There are a few things my wife says often. Actually, what she says has become an integral part of our family culture. Here are some of things she says to me on any given week or day.
- She quotes Dave Ramsey, “If you will live like no one else, later you can live like no one else.”
- She also quotes Pastor Andy Stanley, "Say no for now, but not forever.”
- “Go work out.” I hear this on a daily basis.
- “Honey, can you _____.” I usually find something “important” to do when I hear these words.
I’d like to focus today on the first two sayings. The first one is from the finance guru Dave Ramsey. She’ll often remind me that it is better to live within our means, sometimes even try to live below it, so that someday we’ll have something to give to our children (I got a lot of giving to do) and Others.
There are days we’d like to buy all sorts of things, especially me. The other day I was at Toys R Us to get baby formula. Yes, they sell baby formula at Toys R Us. On my way out, I wandered aimlessly and found myself staring at the new WiiU. I imagined the ways I could use it, play it with my kids, all of us laughing and having fun on the couch. I thought to myself, “I really need this.” The thing is, I don’t play video games. They bore me to death. But isn't this what we do? We think money is for spending, rather than using it as a tool to invest, sustain, and bless. I’d like to give a little twist to this quote. “Live like no one else today, so that you can give like no one else tomorrow.”
Then there’s the other quote. I initially heard this on a podcast that I follow. It’s a podcast featuring Pastor Andy Stanley. It’s packed with wisdom and practical help for pastors and leaders. In any case, in one of the episodes, Pastor Andy began to explain his family motto that he and his wife lived by in order to provide the best culture of growth for their kids and their church. They would often say to each other, “No for now, but not forever.” For instance, Sandra his wife, decided that it was best to give up her weekly tennis matches in order to better serve her children. Another example was of Andy forgoing and declining speaking invitations, some of which could have catapulted his ministry and career, in order that he may be more available to his kids and his church. They wanted to create a home (and a church) “where the kids want to be with us even when they don’t have to be.” The truth is, there is a season for everything. Our kids will never have this season again. They will only be babies, toddlers, kids once. Our church will only be in this formative stage once. What we do and don’t do now contributes to the health of the family and tribe we belong to. Each season matters (Ecclesiastes 3:1). As for the Stanleys, once their kids grew up, more opportunities opened and fellowship and fun were all waiting for them as well.

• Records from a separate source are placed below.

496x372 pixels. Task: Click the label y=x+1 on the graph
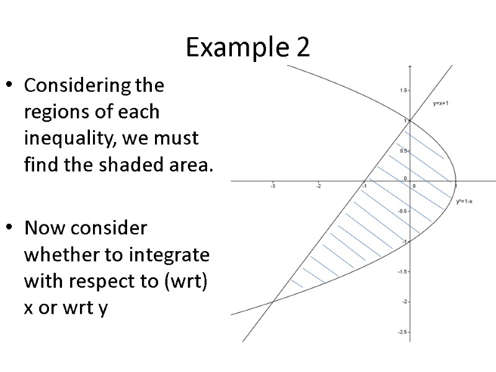click(x=440, y=104)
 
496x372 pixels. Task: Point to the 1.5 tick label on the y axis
click(x=403, y=91)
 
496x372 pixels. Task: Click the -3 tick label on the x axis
click(x=272, y=186)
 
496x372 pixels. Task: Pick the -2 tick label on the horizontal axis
click(x=317, y=186)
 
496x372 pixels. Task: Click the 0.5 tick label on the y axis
click(x=403, y=151)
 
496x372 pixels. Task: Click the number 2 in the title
click(x=302, y=48)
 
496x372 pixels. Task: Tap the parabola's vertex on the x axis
click(x=456, y=181)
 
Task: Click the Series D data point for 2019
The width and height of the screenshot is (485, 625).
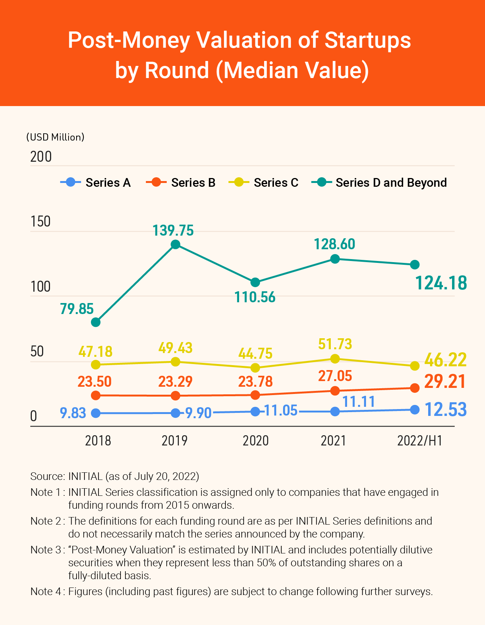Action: [175, 244]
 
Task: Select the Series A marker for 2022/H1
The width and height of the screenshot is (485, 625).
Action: [415, 409]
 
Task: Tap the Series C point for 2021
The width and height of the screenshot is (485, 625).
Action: [335, 358]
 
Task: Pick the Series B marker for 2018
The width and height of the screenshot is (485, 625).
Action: [96, 395]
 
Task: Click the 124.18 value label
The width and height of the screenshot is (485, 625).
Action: [441, 283]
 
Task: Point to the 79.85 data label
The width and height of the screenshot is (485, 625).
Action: [77, 309]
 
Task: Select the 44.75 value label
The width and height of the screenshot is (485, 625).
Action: [255, 353]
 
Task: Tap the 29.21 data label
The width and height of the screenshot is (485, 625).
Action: [445, 381]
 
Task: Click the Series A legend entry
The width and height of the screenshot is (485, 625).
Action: [96, 183]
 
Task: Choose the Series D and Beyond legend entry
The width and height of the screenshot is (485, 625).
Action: [379, 183]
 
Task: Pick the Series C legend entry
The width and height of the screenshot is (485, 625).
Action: [264, 183]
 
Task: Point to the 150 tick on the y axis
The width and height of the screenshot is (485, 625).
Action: [41, 222]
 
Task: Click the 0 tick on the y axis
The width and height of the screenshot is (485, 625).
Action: [34, 416]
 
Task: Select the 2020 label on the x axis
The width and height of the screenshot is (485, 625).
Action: [256, 441]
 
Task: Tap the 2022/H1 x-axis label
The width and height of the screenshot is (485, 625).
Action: [420, 441]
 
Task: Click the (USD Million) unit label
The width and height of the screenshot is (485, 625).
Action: [55, 137]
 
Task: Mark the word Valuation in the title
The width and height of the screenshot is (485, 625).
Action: [244, 40]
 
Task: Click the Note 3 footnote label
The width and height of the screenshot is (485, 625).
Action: [46, 550]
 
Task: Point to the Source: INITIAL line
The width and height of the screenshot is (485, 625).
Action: [115, 476]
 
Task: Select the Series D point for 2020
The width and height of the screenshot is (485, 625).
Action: [255, 282]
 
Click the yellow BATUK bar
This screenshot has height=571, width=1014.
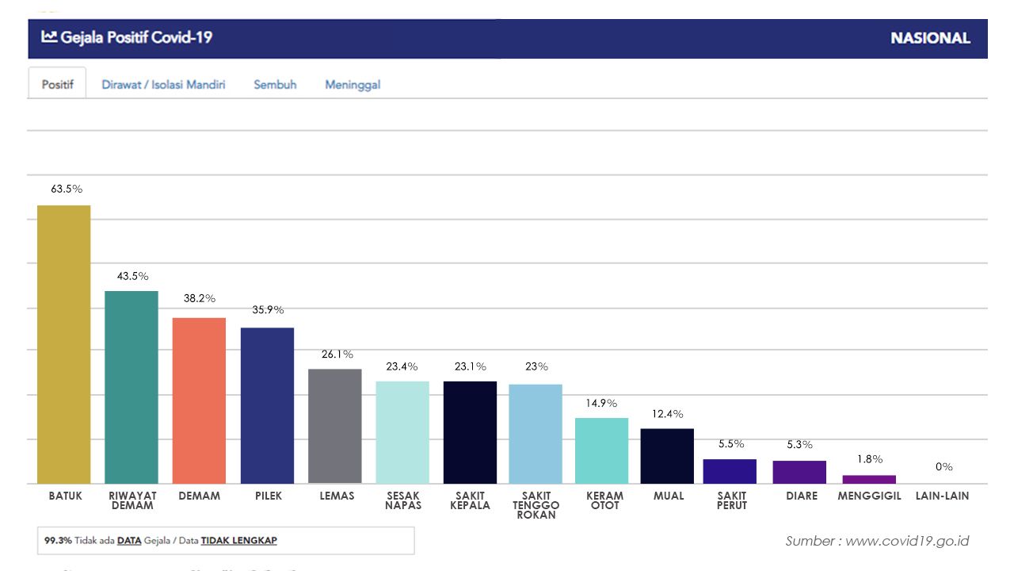coord(64,344)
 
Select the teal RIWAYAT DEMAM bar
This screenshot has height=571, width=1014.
coord(132,387)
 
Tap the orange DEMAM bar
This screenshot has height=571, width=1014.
coord(199,400)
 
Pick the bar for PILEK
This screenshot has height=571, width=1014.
coord(267,405)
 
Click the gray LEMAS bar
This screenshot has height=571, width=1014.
coord(334,426)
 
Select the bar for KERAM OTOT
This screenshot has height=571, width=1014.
coord(601,450)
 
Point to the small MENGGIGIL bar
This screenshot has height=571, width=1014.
coord(869,479)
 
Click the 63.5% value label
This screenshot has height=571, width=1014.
coord(67,190)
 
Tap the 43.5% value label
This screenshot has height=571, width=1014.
coord(132,276)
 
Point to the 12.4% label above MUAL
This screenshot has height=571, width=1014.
coord(667,414)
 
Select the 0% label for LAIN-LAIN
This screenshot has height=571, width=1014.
coord(943,467)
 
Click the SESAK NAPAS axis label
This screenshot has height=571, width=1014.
coord(403,500)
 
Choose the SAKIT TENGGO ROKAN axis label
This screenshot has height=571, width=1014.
coord(536,505)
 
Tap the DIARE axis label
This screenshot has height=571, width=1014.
coord(802,496)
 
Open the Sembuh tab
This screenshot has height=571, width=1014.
coord(275,84)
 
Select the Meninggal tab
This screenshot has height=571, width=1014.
coord(353,84)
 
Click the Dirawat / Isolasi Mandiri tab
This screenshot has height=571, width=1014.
coord(163,84)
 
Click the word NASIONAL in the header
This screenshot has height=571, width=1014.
coord(930,38)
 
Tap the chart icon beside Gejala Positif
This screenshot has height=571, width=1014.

Every year we find ourselves asking is this a “no for now, not forever” event, opportunity, gig? If so, we try to always choose the tribe and our kids before choosing the “instagram-able” moments we were invited to. Lately, I’ve had some amazing opportunities, which I’ve had to painfully say “no” to. When I was single I ran around accepting every invitation to preach or to play, it was fun and rewarding and I grew much from it. Nowadays, I find that saying "no" is really saying "yes" to a better, more rich future with my kids, our church, and even the Other.
I'll end with this.
I recently saw a Facebook post from an old professor of mine from seminary. He wrote, “faithfulness > famousness”. It’s true, faithfulness is greater than famousness, greater than more-fun-ness, greater than greater-opportunity-ness. You get what I’m saying.
Join us as we attempt to live faithfully to those whom God has given to our care.
And thanks wife for always reminding me to live like no one else today so that we can live (and give) like no one else tomorrow and that saying no for now is not to say no forever.